Ara --
Random thoughts:
* It could be a race condition of some sort
* It could be that closing the file in the child closes it for the
parent even though closing it for the parent does not close it
for the child
* It could be that you omitted a file from your keep list that the
child actually needs. It tries to access it, goes boom,...
* can you make it happen in a simplified situation (e.g. one
child, etc.)
* is it possible to make nfs put the ugly files somewhere you
can't see them?

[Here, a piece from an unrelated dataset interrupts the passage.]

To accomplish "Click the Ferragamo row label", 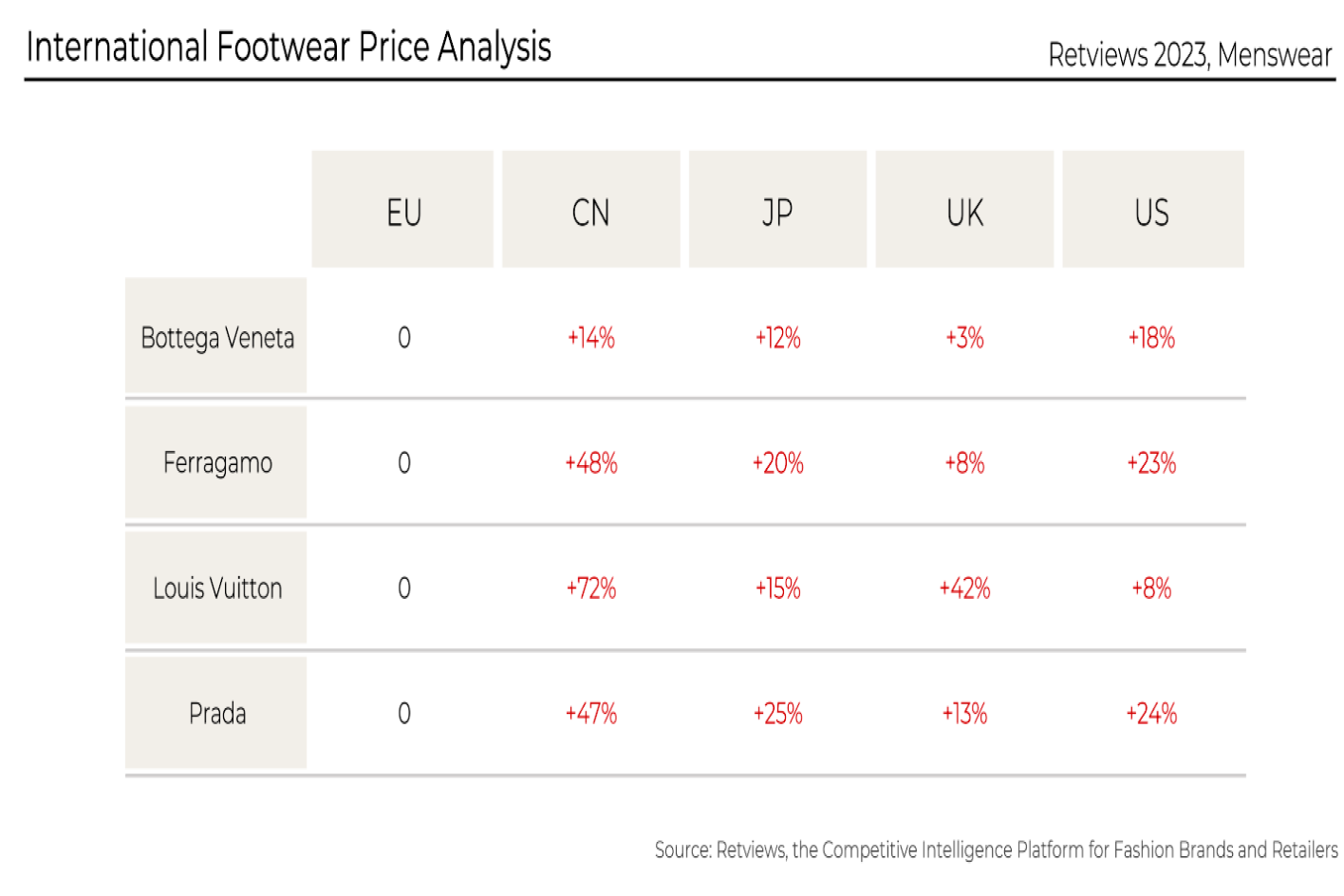I will coord(216,462).
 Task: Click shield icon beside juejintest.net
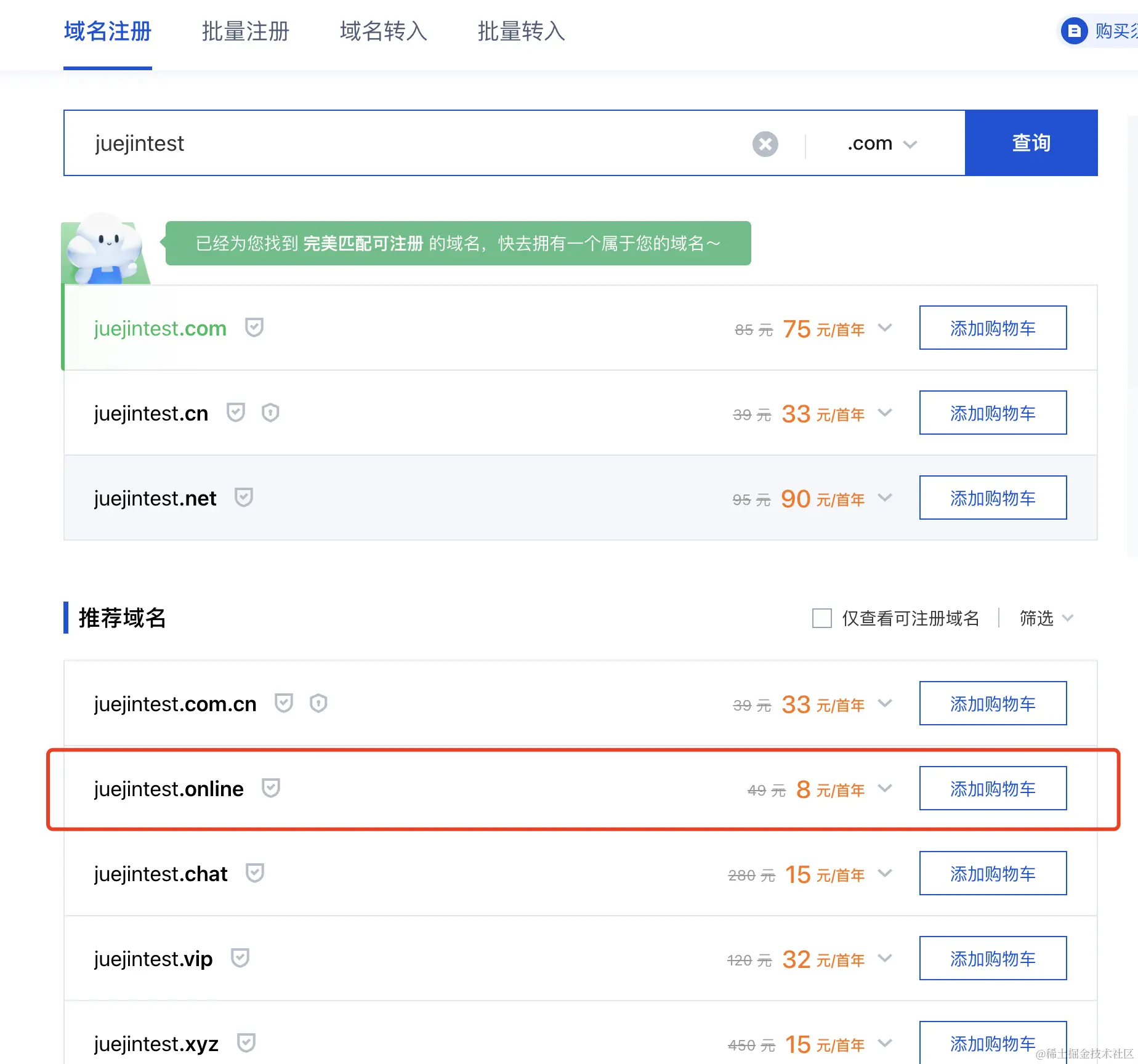244,498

I know much of the software I run has lots of
ugly files (e.g. the web browser cache), but they don't bother
me because I don't look at them.
* Instead of specifying the files you want to keep (STDIN, etc)
could you list the ones you want to close, and narrow the
problem down that way?
I don't know if any of these will help, but I can't see that they
could hurt (I used to say that "ideas can't hurt you" but I'm older
now).
-- MarkusQ
On Thu, 2004-09-16 at 11:54, Ara.T.Howard wrote:
> i've got 30 process running on 30 machines running jobs taken from an nfs mounted
> queue. recently i started seeing random core dumps from them. i've isolated
> the bit of code that causes the core dumps to occur - it's this
>
> class JobRunner
> #{{{
> attr :job
> attr :jid
> attr :cid
> attr :shell
> attr :command
> def initialize job
> #{{{
> @job = job
> @jid = job['jid']
> @command = job['command']
> @shell = job['shell'] || 'bash'
> @r,@w = IO.pipe
> @cid =
> Util::fork do
> @w.close
> STDIN.reopen @r
>
> if $want_to_core_dump
>
> keep = [STDIN, STDOUT, STDERR, @r].map{|io| io.fileno}
> 256.times do |fd|
> next if keep.include? fd
> begin
> IO::new(fd).close
> rescue Errno::EINVAL, Errno::EBADF
> end
> end
>
> end
>
> if File::basename(@shell) == 'bash' || File::basename(@shell) == 'sh'
> exec [@shell, "__rq_job__#{ @jid }__#{ File.basename(@shell) }__"], '--login'
> else
> exec [@shell, "__rq_job__#{ @jid }__#{ File.basename(@shell) }__"], '-l'
> end
> end
> @r.close
> #}}}
> end
> def run
> #{{{
> @w.puts @command
> @w.close
> #}}}
> end
> #}}}
> end
>
>
> now heres the tricky bit. the core dump doesn't happen here - it happens at
> some random time later, and then again sometimes it doesn't. the context this
> code executes in is complex, but here's the just of it
>
>
> sqlite database transaction started - this opens some files like db-journal,
> etc.
>
> a job is selected from database
>
> fork job runner - this closes open files except stdin, stdout, stderr, and
> com pipe
>
> the job pid and other accounting is committed to database
>
>
> the reason i'm trying to close all the files in the first place is because the
> parent eventually unlinks some of them while the child still has them open -
> this causes nfs sillynames to appear when running on nfs (.nfsxxxxxxxxx).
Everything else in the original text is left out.